_Exercise requirements:_
Within the records below, find each line with the word "computer" and copy it out.

_Screenshot grounding data:_
- Opening Delimiter -
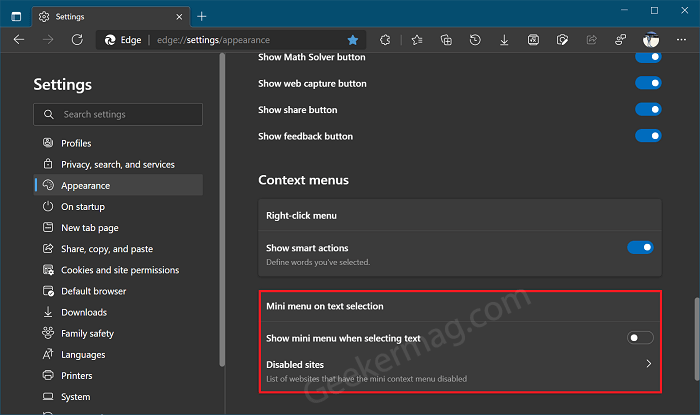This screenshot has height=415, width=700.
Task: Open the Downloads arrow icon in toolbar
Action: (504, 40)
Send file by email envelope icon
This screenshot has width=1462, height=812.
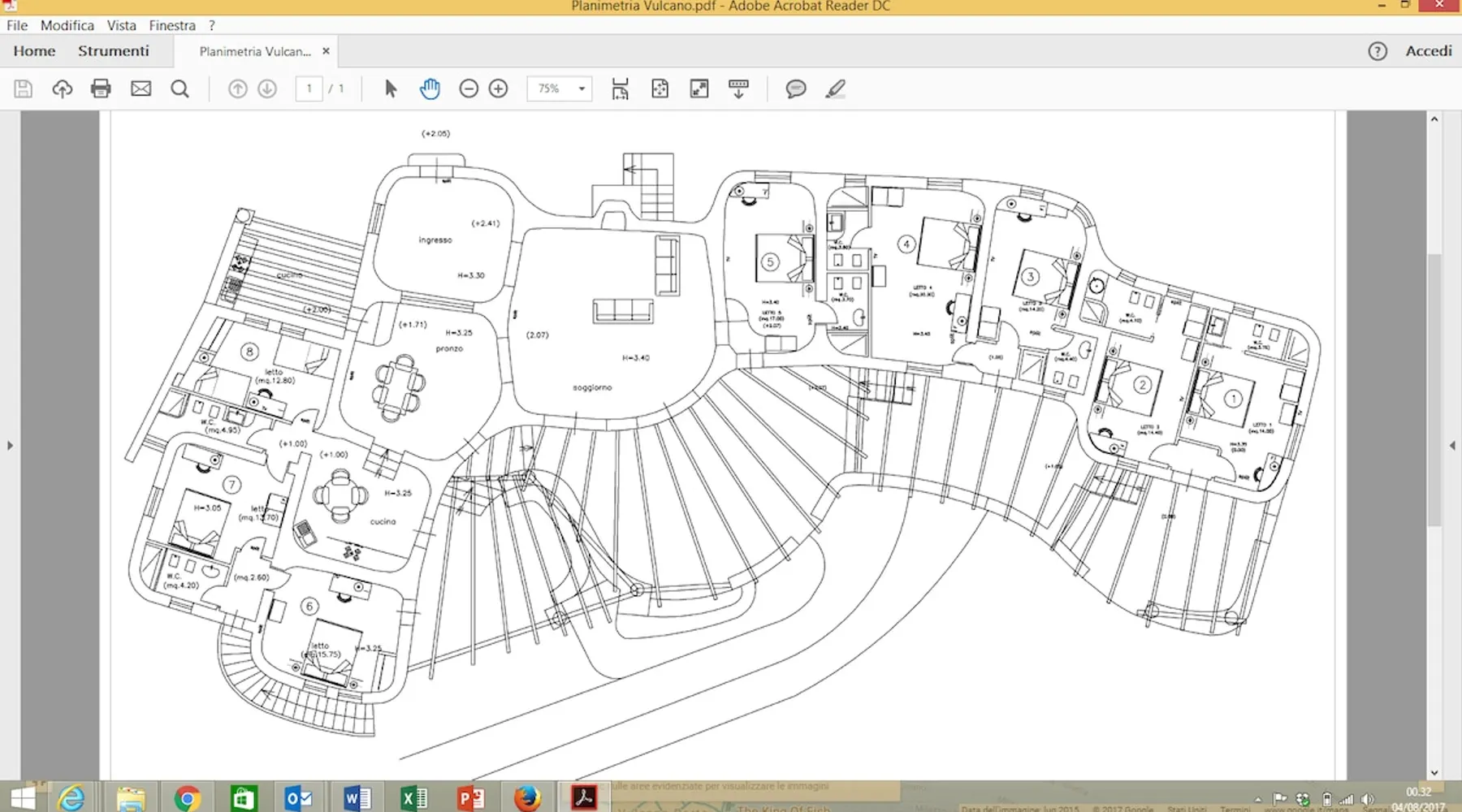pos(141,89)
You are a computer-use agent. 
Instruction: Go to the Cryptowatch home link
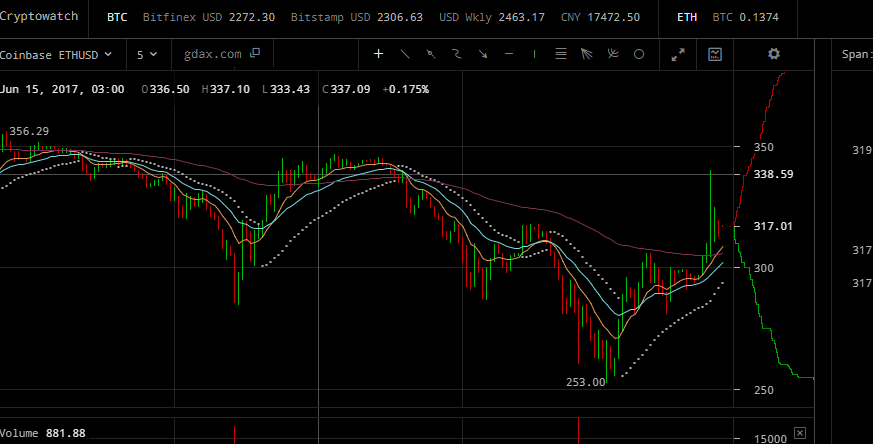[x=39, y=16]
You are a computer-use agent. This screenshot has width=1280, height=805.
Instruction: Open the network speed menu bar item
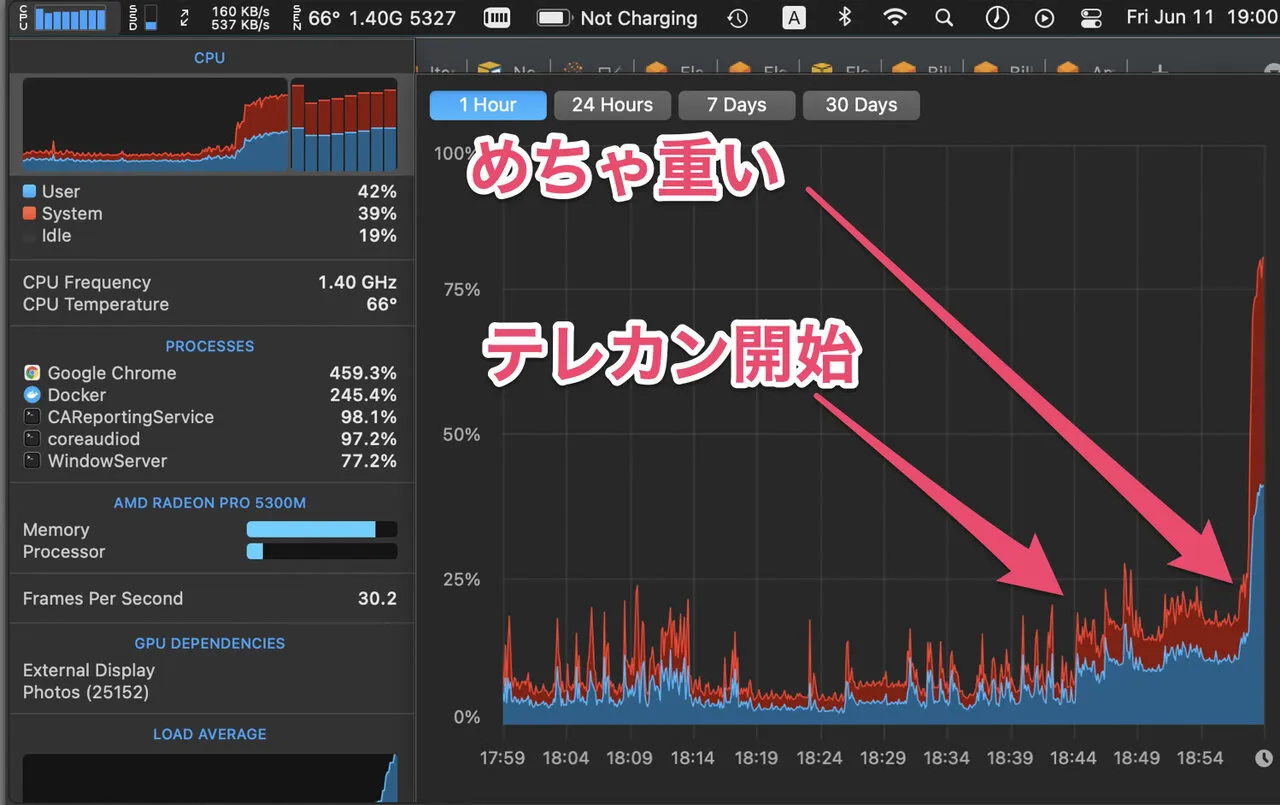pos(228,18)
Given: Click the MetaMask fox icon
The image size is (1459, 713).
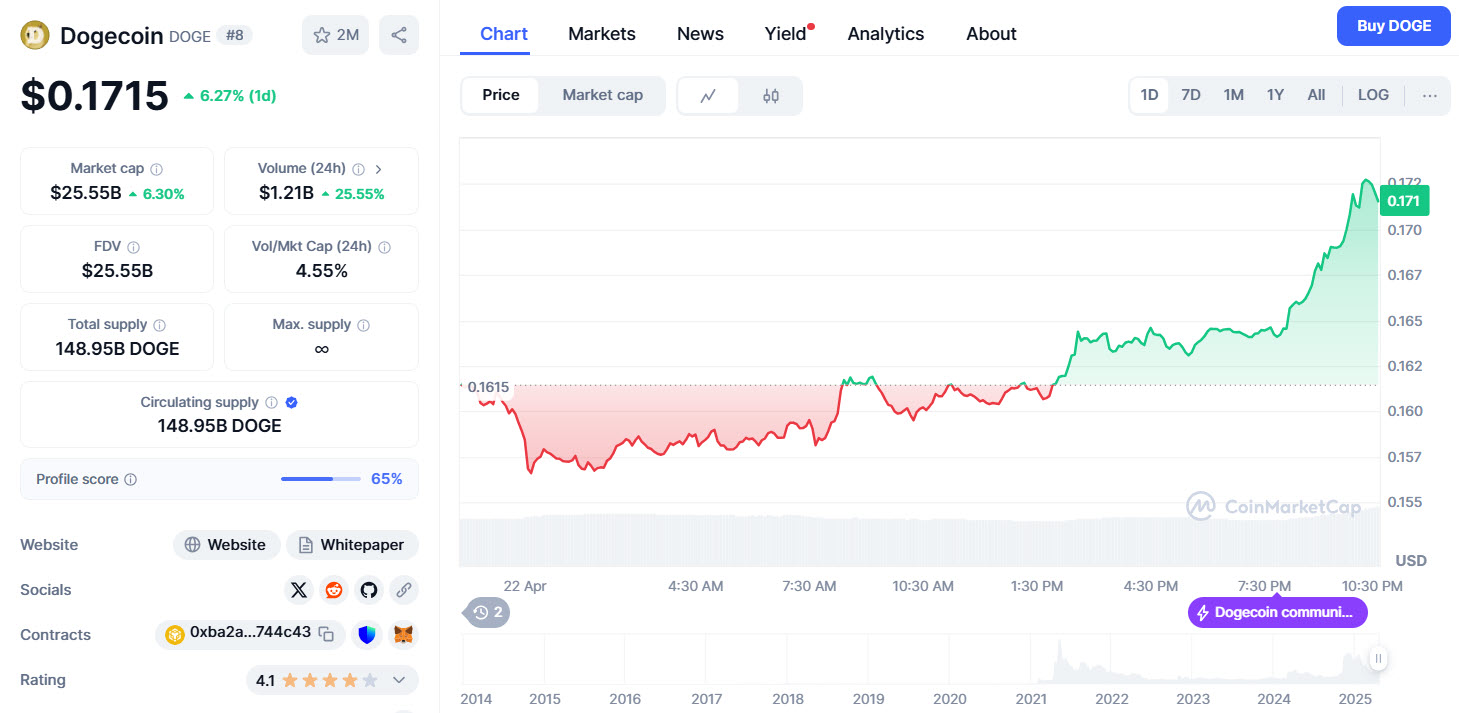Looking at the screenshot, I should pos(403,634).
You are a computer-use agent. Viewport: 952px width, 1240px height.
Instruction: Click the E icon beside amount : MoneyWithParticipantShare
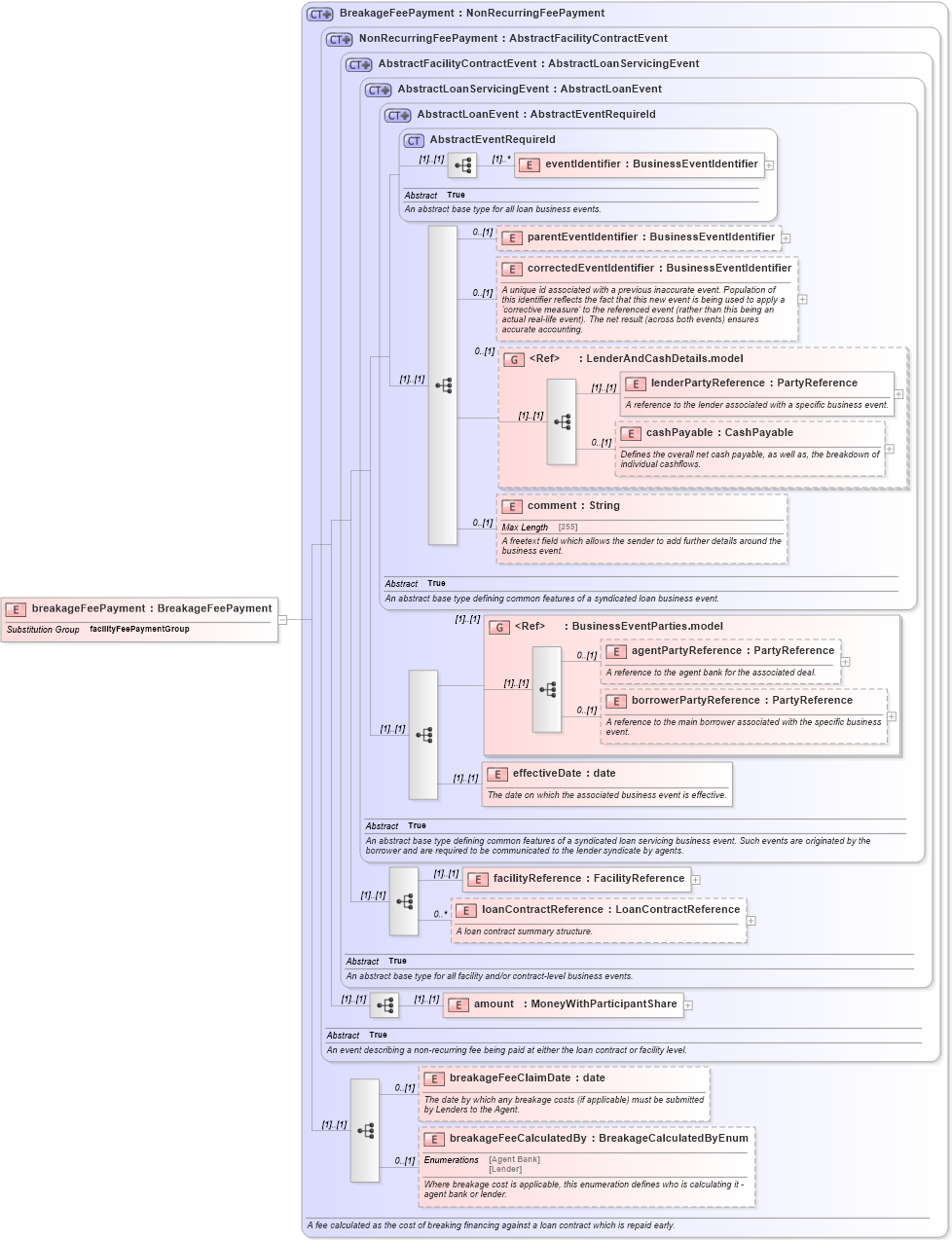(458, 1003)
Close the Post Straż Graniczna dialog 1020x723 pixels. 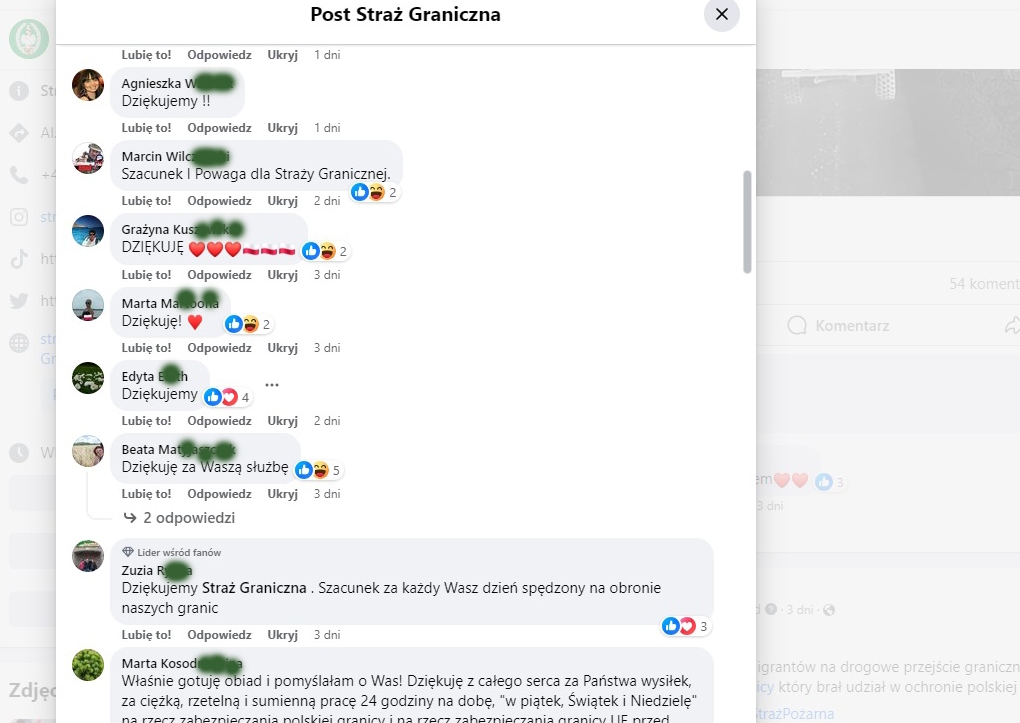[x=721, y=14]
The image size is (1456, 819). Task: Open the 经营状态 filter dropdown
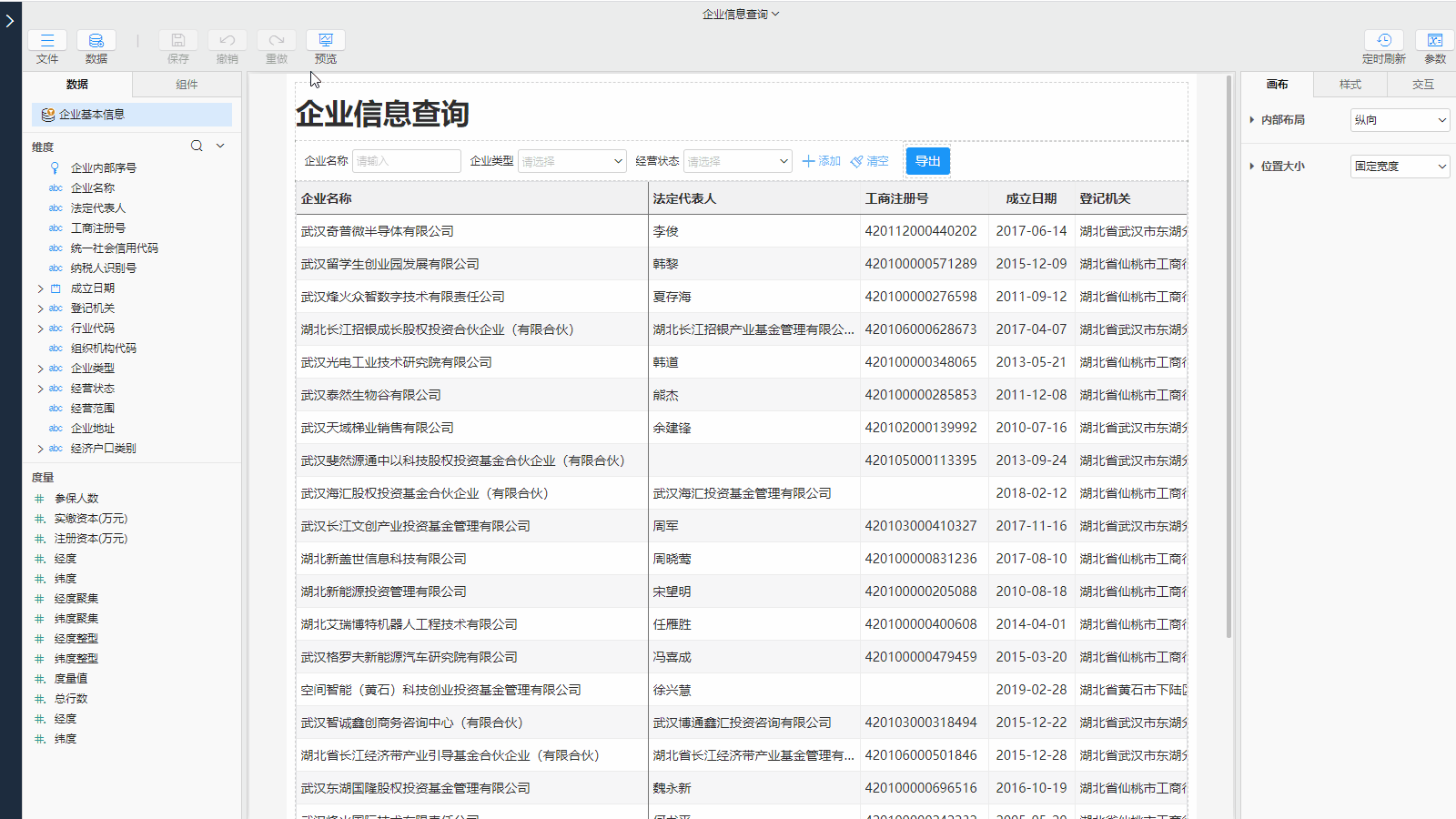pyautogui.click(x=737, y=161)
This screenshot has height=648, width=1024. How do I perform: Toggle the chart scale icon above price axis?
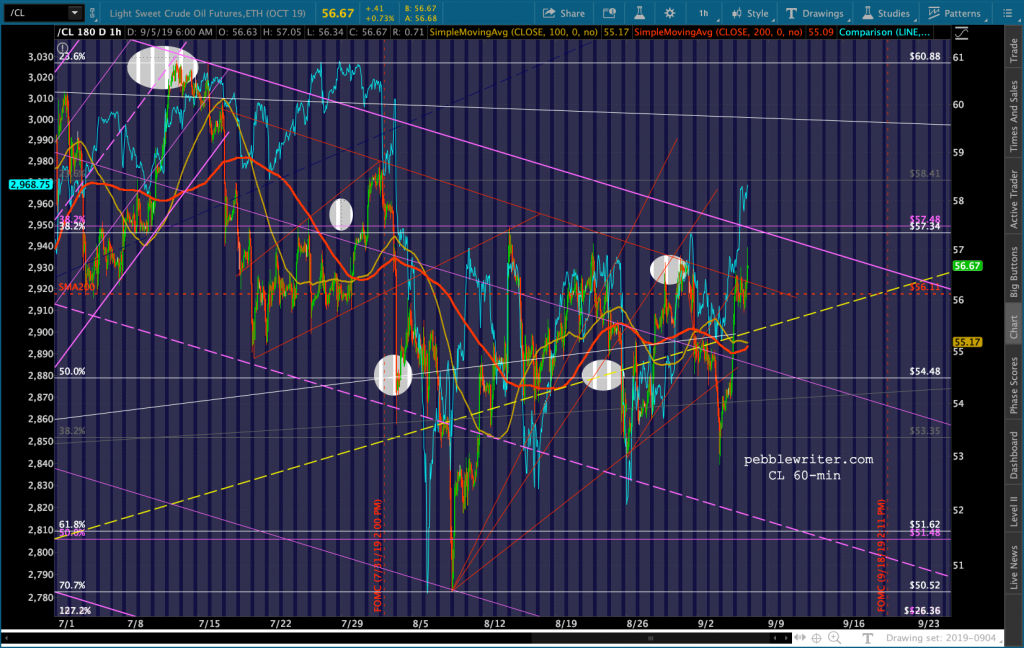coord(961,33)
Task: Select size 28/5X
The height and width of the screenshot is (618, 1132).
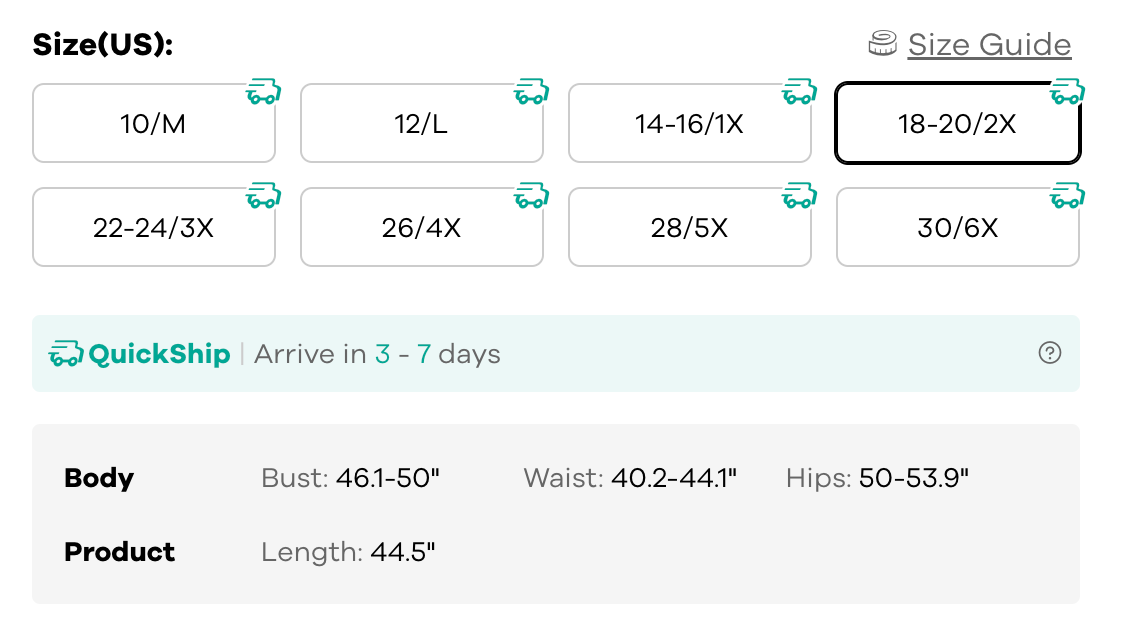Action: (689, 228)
- Closing Delimiter -
_Task output:_
You are a computer-use agent. 
You are a computer-use agent. This screenshot has width=1280, height=805.
You are a computer-use agent. Viewport: 952px width, 1240px height.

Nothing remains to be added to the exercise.